Organizations such as Fertility for Colored Girls are important because research suggests Black women have lower rates of success with IVF than White women. According to a study presented in October at the American Society for Reproductive Medicine conference in Denver, Black women had a 14 percent lower live birth rate than White women.
“I think in order for Black women, in particular, to experience greater success with IVF, clinical trials and research will have to be focused not only on the unique experiences of Black women, but also focus on the implications of our physiological and genetic uniqueness as well,” Edwards-Dunn says.

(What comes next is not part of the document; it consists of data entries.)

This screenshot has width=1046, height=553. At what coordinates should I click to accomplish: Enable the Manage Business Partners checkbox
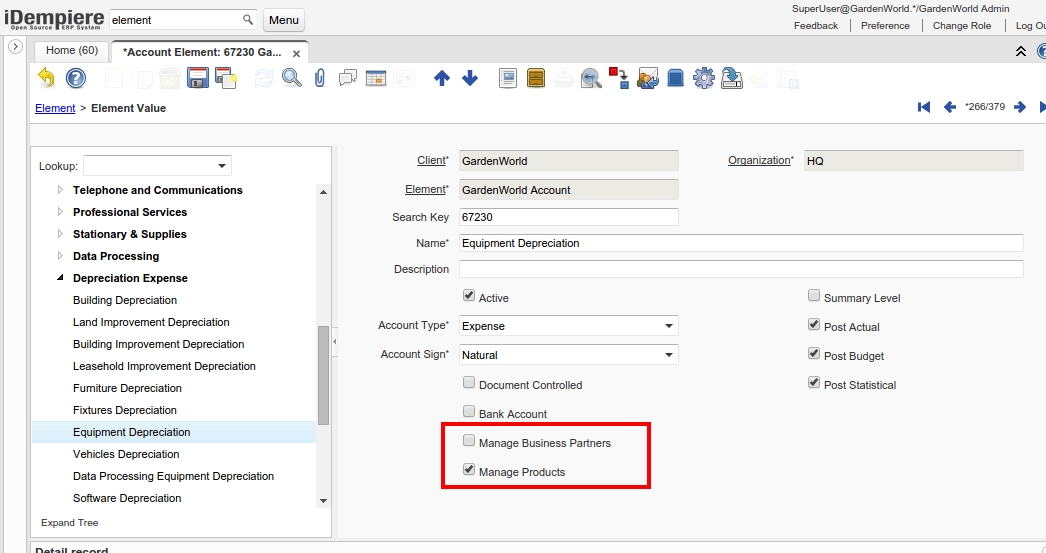coord(469,441)
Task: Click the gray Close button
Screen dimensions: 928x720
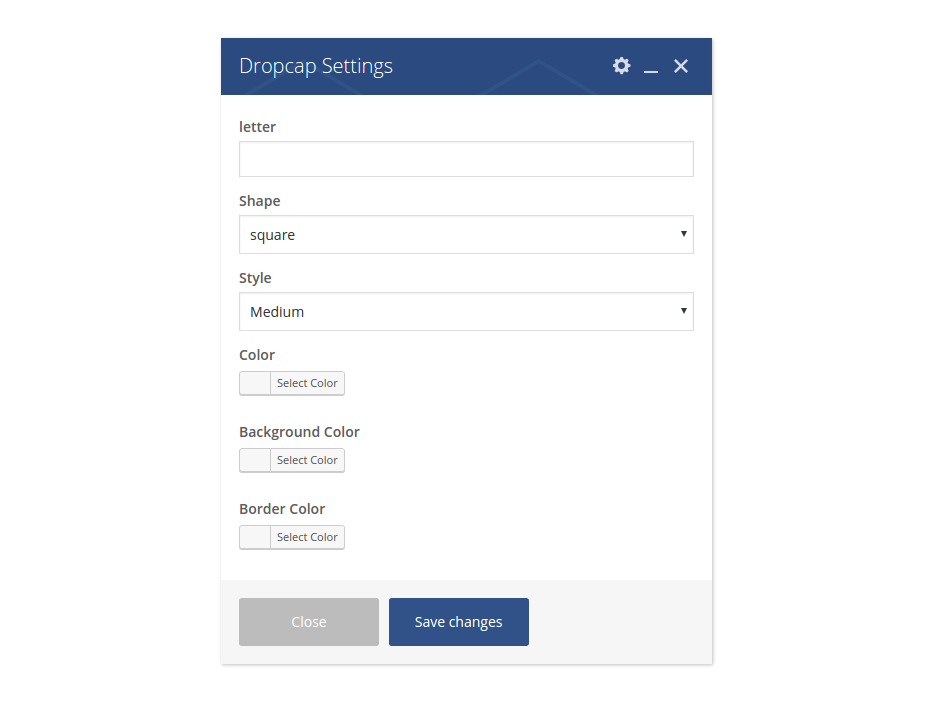Action: (309, 622)
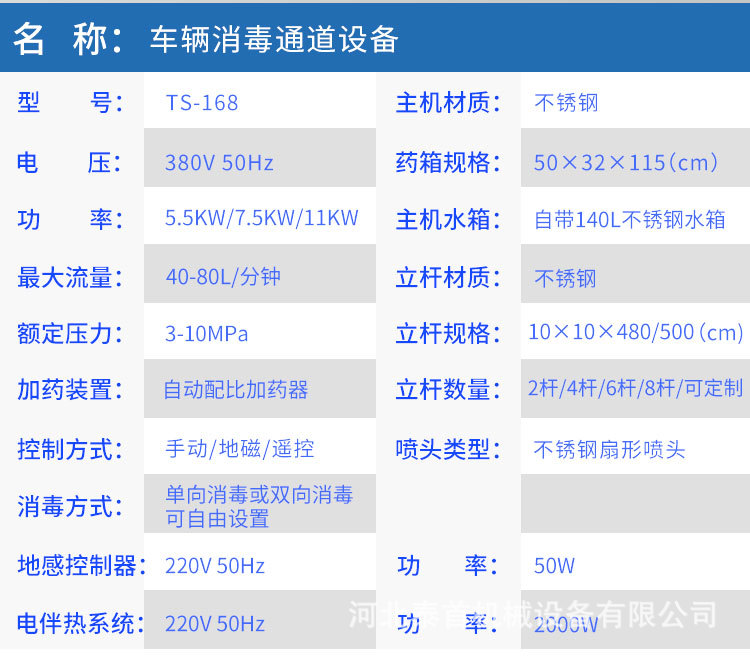Select the rated pressure value 3-10MPa
The width and height of the screenshot is (750, 656).
click(207, 333)
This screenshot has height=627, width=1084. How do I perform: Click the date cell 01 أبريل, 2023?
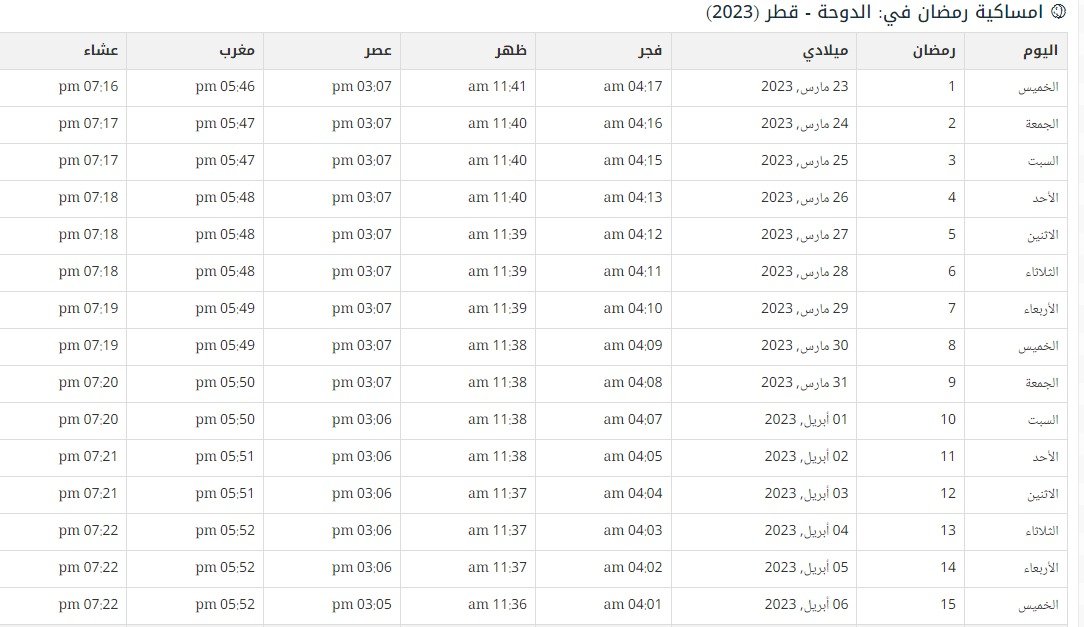pyautogui.click(x=806, y=419)
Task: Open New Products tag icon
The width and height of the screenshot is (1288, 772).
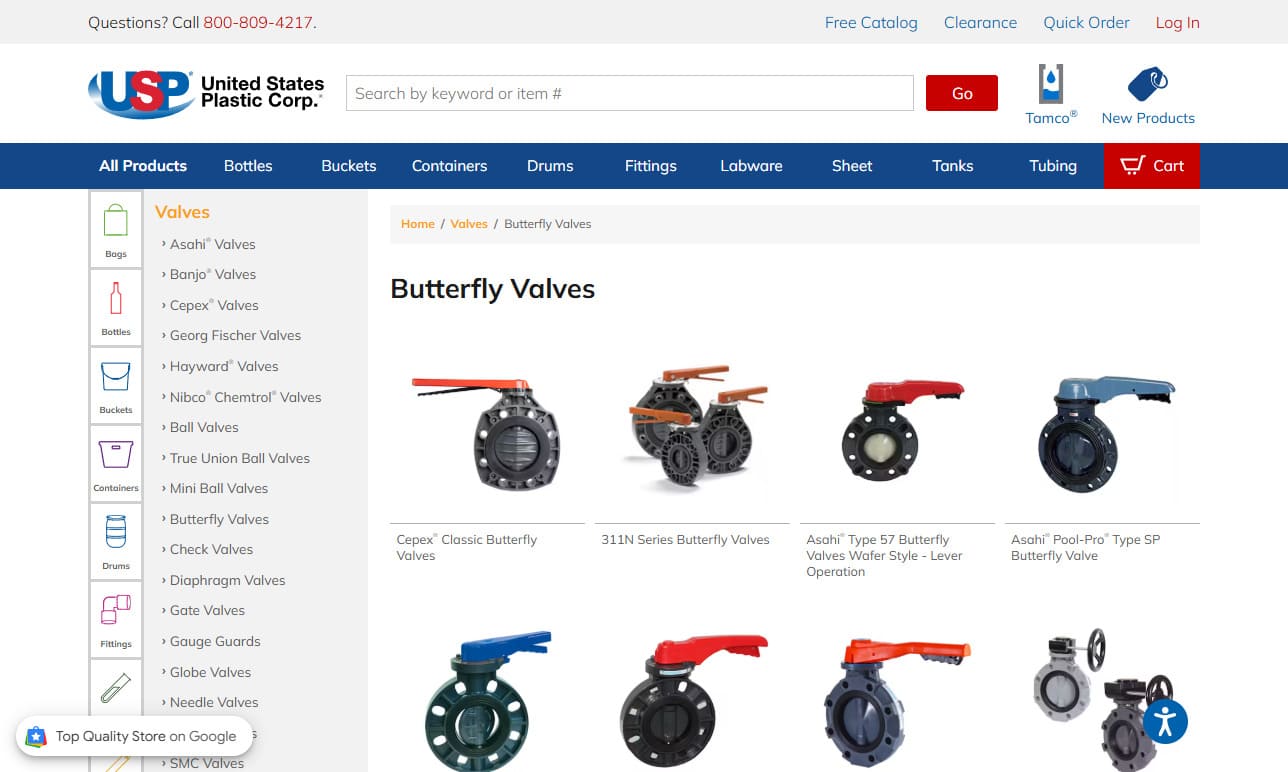Action: coord(1147,85)
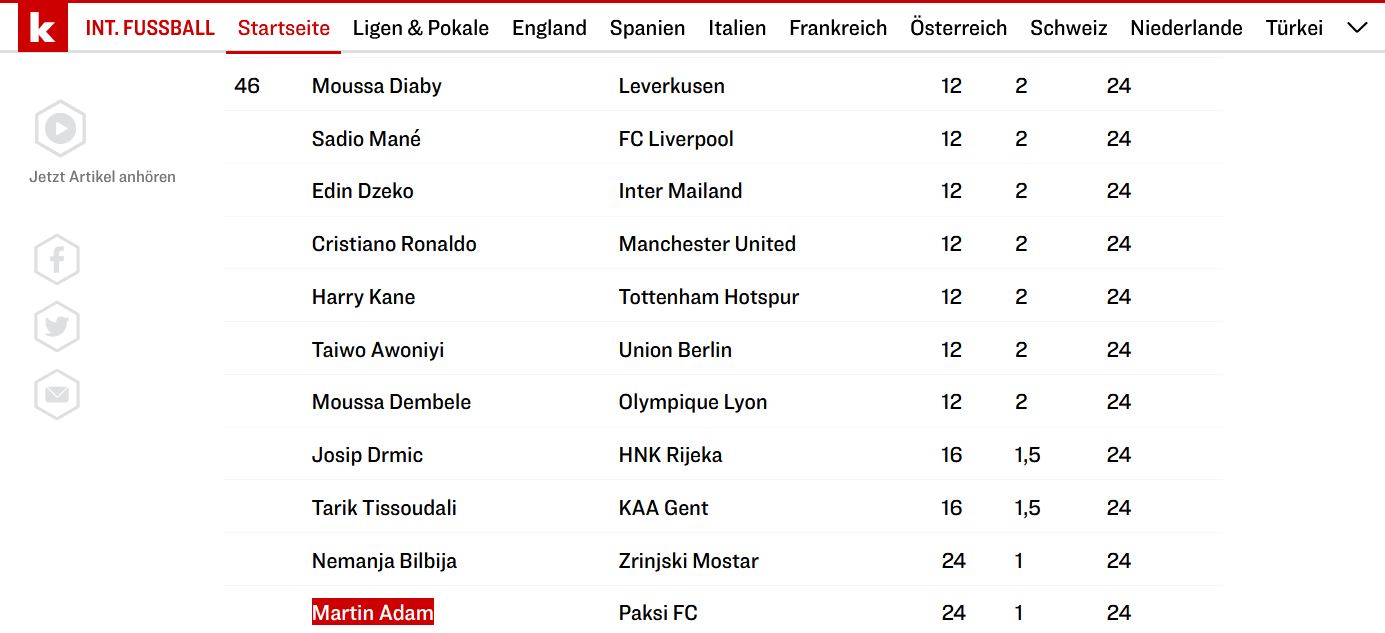Share article via Facebook icon
Screen dimensions: 1385x633
(57, 260)
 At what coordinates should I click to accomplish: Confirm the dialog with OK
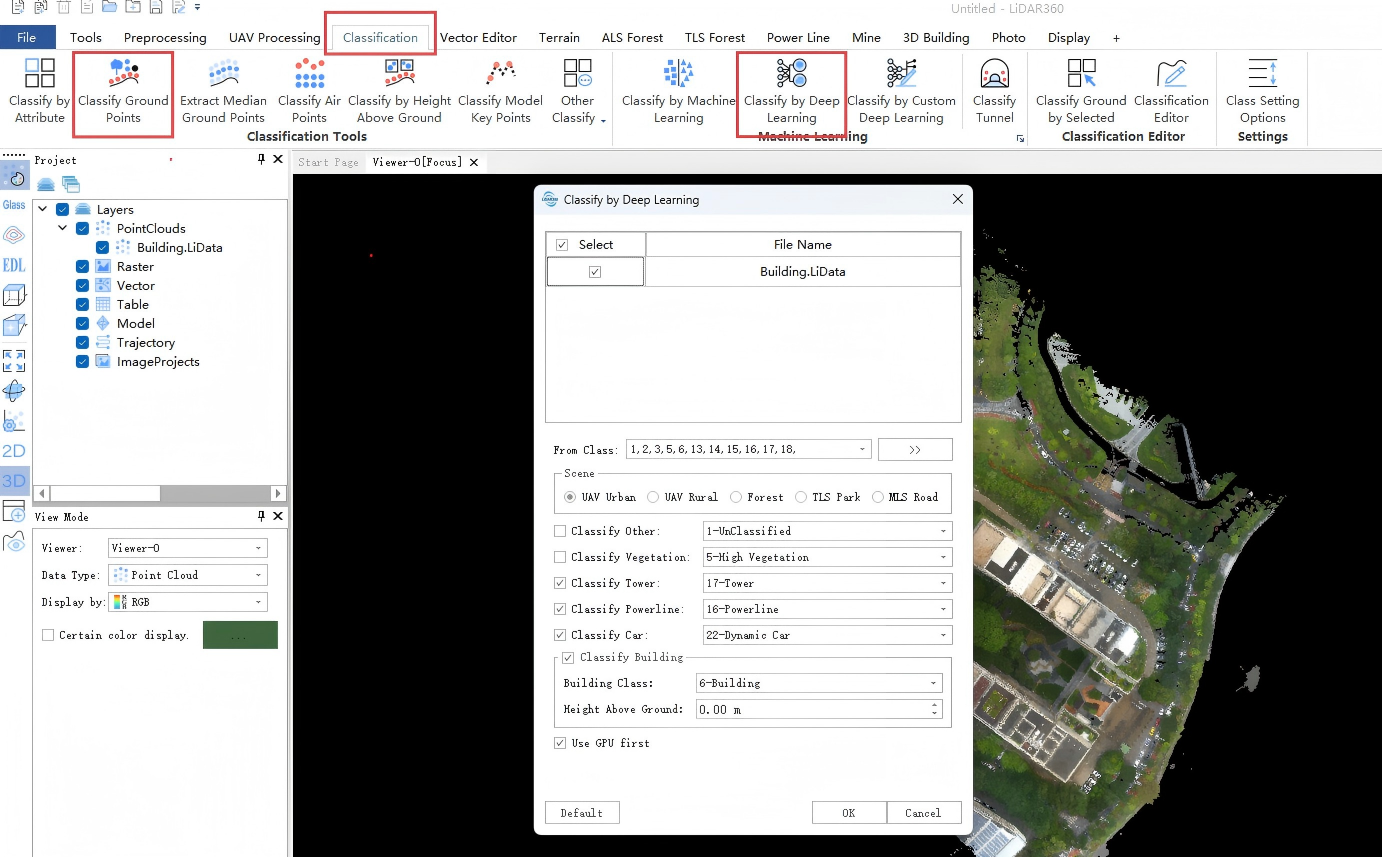pos(849,813)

5. Consider the political implications
Reproduction is a complicated process and assistive reproductive technology should be a core aspect of comprehensive sex education
Various factors—age, health, and orientation—all affect the likelihood of a woman becoming pregnant. Not discussing the social politics related to reproductive assistance increases access issues.
Monica is a Black woman who is in a same-sex marriage and lives in a conservative part of the country. (For that reason she asked that her real name not be used.) She found the IVF experience to be marginalizing as one fertility clinic after another rejected her and spouse, until they finally found one willing to work with them.
We need to start seeing challenges as a natural and normal part of the journey to parenthood.
Even though she was an organizer for a national reproductive freedom organization at the time, her employer did not provide coverage for same-sex couples obtaining support for reproductive choices. She and her partner were told that their choice to be in same-sex relationship was the reason for their conception problem.
The couple paid for two rounds of IVF with a sperm donor, using their health savings account until the money ran out.
“It was emotionally taxing and shame-inducing to constantly meet barriers to care and experience direct financial and medical discrimination as a result of systemic homophobia,” Monica says. “We also face intense racism because I am Black and my wife is White and nonbinary,” she says.
When we stop oversimplifying the process of reproduction, we will reduce the deficit-based narratives around individuals and couples who need help. We need to start seeing challenges as a natural and normal part of the journey to parenthood.
Corrected: December 7, 2018.
This version reflects that “A to Z Guide to Infertility” is a description, not the title, of Amy Klein’s forthcoming book.